Problem
Update the data starting at the line that has "Identify the location" and running through the end of the data by changing "Where is" to "What is the position of", and write out those lines with everything else left as it is.

Input records

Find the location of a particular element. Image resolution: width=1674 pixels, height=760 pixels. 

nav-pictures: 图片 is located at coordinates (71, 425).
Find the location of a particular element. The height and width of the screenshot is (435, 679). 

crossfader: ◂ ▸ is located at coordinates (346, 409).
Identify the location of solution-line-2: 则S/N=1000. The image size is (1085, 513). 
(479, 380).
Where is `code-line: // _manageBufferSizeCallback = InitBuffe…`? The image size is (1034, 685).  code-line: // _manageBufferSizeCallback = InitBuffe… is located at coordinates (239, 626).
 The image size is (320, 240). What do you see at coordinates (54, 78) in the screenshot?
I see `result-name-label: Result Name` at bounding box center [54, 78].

Your response
Identify the location of solution-line-2: 则S/N=1000. The image size is (1085, 513). 
(479, 380).
What is the position of `code-line: // _manageBufferSizeCallback = InitBuffe…`? The image size is (1034, 685).  code-line: // _manageBufferSizeCallback = InitBuffe… is located at coordinates (239, 626).
 The image size is (320, 240). What do you see at coordinates (54, 78) in the screenshot?
I see `result-name-label: Result Name` at bounding box center [54, 78].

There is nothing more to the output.